Lanik's deceit is uncovered and he is severely wounded while escaping the Nkumai. Nearly disembowelled, his radical healing not only saves him from death, but even causes an entire second body and head to start growing from his trailing intestines. Appalled, he cuts off his undeveloped doppleganger and crushes its head with a rock, leaving it for dead.

Lanik is captured by a group of slavers and thrown into solitary confinement in the dark hold of a ship. After several weeks, he emerges with several extra arms and legs and the ship's crew, terrified of this monster, strand him in the desert territory of the Schwartz clan. The Schwartzes are descended from a geologist and have learned to the manipulate matter at the atomic level, enabling them to restore Lanik's body to normal and heal him of his radical regeneration at the genetic level. The Schwartzes can also communicate with the planet itself and feel its pain whenever a living being is killed on its surface. The Schwartzes are therefore the ultimate pacifists and have removed all the iron and other hard metals to their uninhabitable (except for them) desert so that no other clan can use it to make weapons.

Lanik learns the skills of the Schwartz clan, and begins to feel the pain of the wars being waged by the Nkumai. He decides to return to his homeland to defend it from the better equipped Nkumai forces. Arriving home, Lanik is branded a traitor as the Nkumai army is being led by a man calling himself Lanik Mueller. Lanik tells his story, surmising that his doppleganger must have survived and be helping the Nkumai. Although his father believes him, his conniving younger brother takes the opportunity to stage a coup. Lanik flees with his father and girlfriend, Saranna, wounding his brother during their escape.

They take shelter in the forest of Ku Kuei, and manage to befriend the Ku Kuei clan. The Ku Kuei can manipulate time, choosing to move quickly or slowly through time at will. Lanik and the others stay with the Ku Kuei and learn this skill, but Lanik's father falls into depression at the loss of his kingdom and commits suicide. Saranna also loses hope and chooses to freeze herself in time like a statue. Lanik decides he still wants to savour life and so leaves the Ku Kuei.

Lanik discovers that the Anderson clan are infiltrating other clans and covertly taking power. Anderson was a politician and the leader of the original revolt against the Republic that saw them all exiled to Treason, and his descendants have learned to manipulate the minds and memories of others. Lanik's traitorous younger brother was rather an Anderson infiltrator: Lanik had never even had a brother, yet the Anderson's skills were strong enough to make everyone believe in a false reality.
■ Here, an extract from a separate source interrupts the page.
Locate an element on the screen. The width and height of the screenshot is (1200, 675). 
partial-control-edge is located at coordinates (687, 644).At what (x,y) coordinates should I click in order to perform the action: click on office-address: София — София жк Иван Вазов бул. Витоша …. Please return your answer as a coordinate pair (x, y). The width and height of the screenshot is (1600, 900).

To end the destruction being wreaked by the Anderson clan, Lanik uses the skills he acquired in Schwartz to sink Anderson's island under the sea, killing everyone on it. He then spends several years, from his perspective, in quick-time, travelling the world to find and kill the remaining Andersons. He also destroys the "Ambassador" machines that are used to trade with the Republic, freeing everyone from their destructive influence.
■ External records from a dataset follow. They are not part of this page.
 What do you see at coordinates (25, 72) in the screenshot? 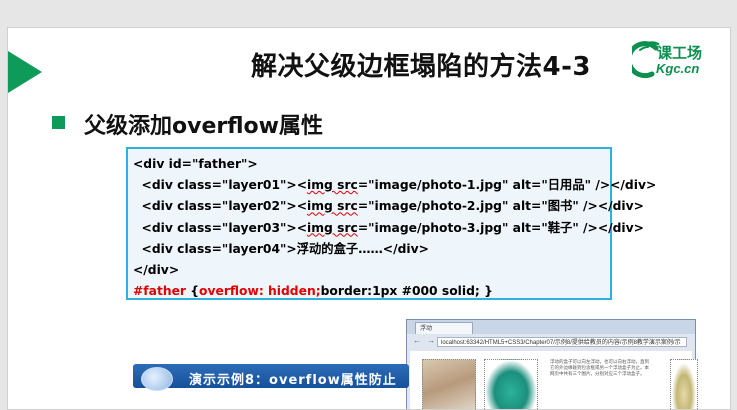
I see `slide-arrow-icon` at bounding box center [25, 72].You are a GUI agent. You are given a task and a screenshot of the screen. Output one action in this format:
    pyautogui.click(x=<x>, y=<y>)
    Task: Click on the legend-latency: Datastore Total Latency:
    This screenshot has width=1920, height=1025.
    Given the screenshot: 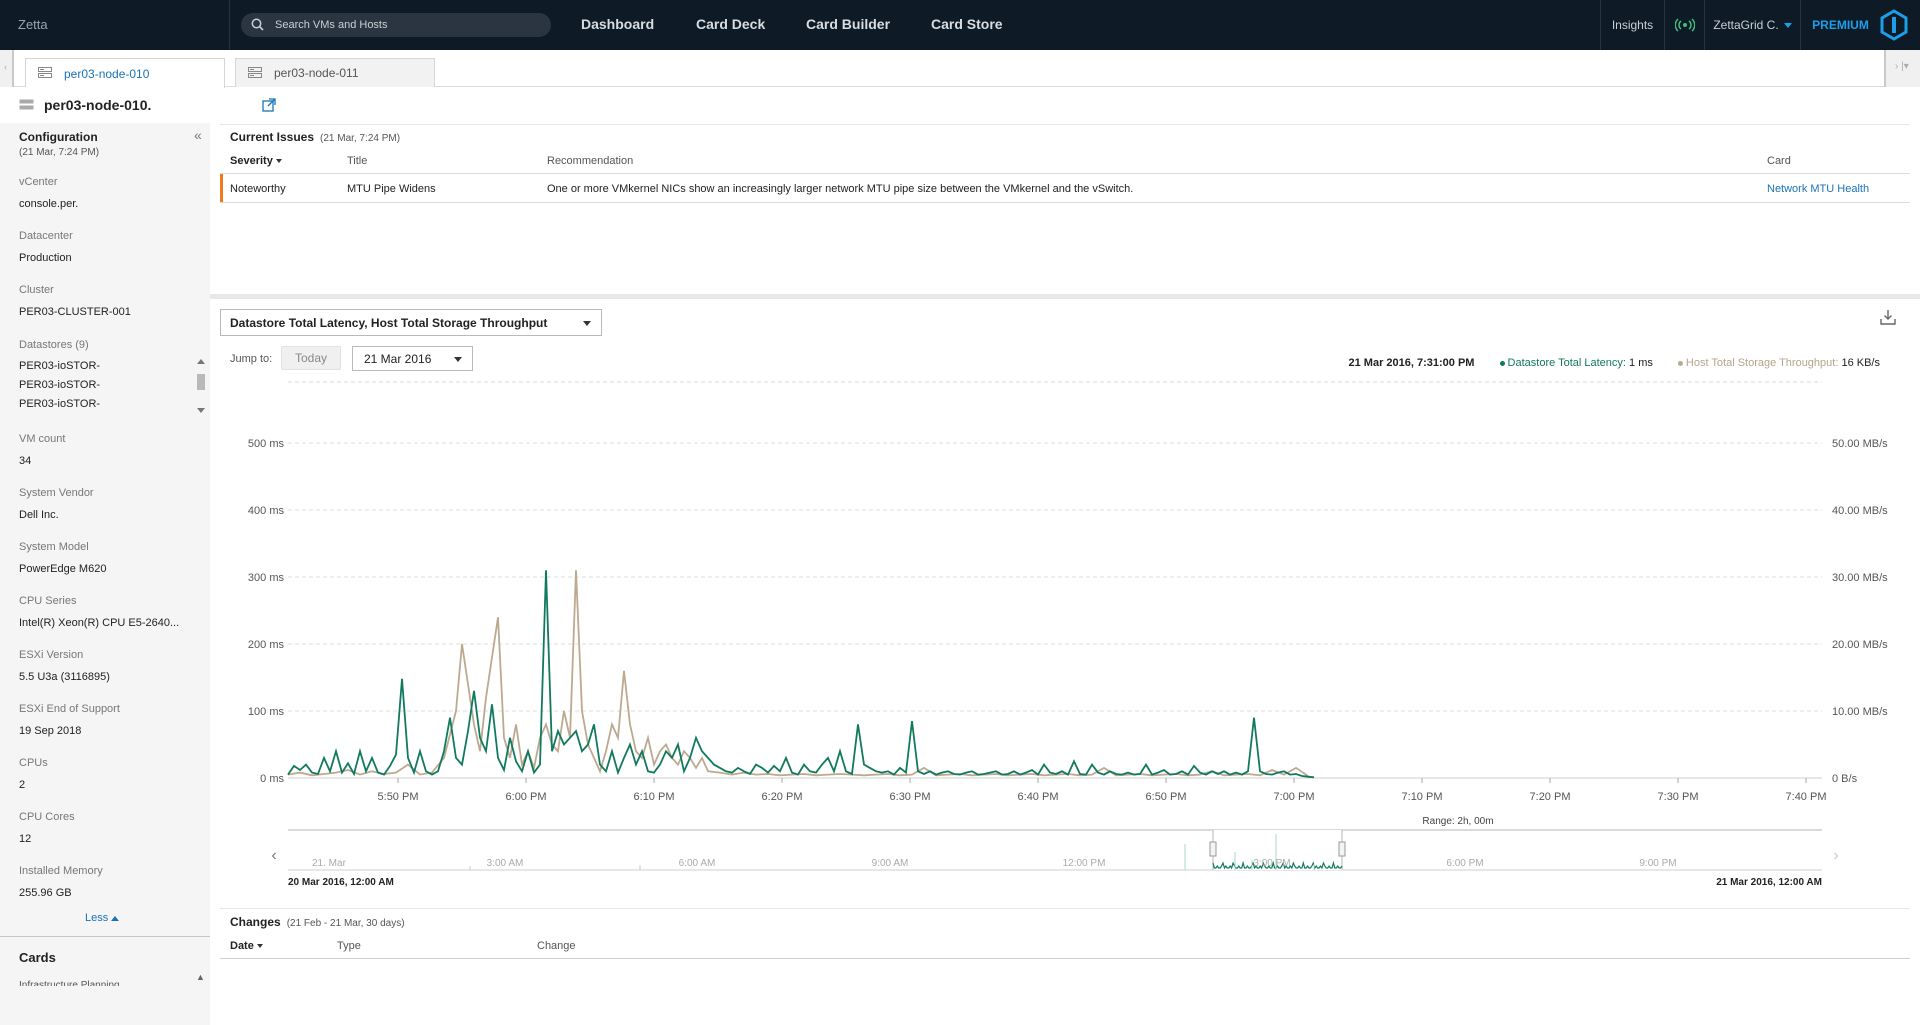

Lanik's final stop is his former home. He expects to face his illusory younger brother, but discovers that he actually killed his "brother" during the coup. Not being a real Mueller, with their rapid healing, the Anderson infiltrator had succumbed to his wounds. Instead, the Lanik doppleganger, who has learned the skills of the Andersons, sits on the throne, giving the illusion of being his own illusory younger brother. In reality, the Lanik doppleganger is a many-limbed monster still suffering from the effects of radical regeneration. Lanik heals his doppleganger, explains how he has freed Treason from both the Anderson's and the Republic, and leaves the doppleganger to rule in peace.

Lanik returns to Saranna, who is still frozen in time like a statue. He slows himself down to her time and they profess their love and desire to be together. When they return themselves to normal time, several hundred years have passed in the rest of the world. The two of them settle in a rural community, using their skills to care for the local people, and contemplate raising a family.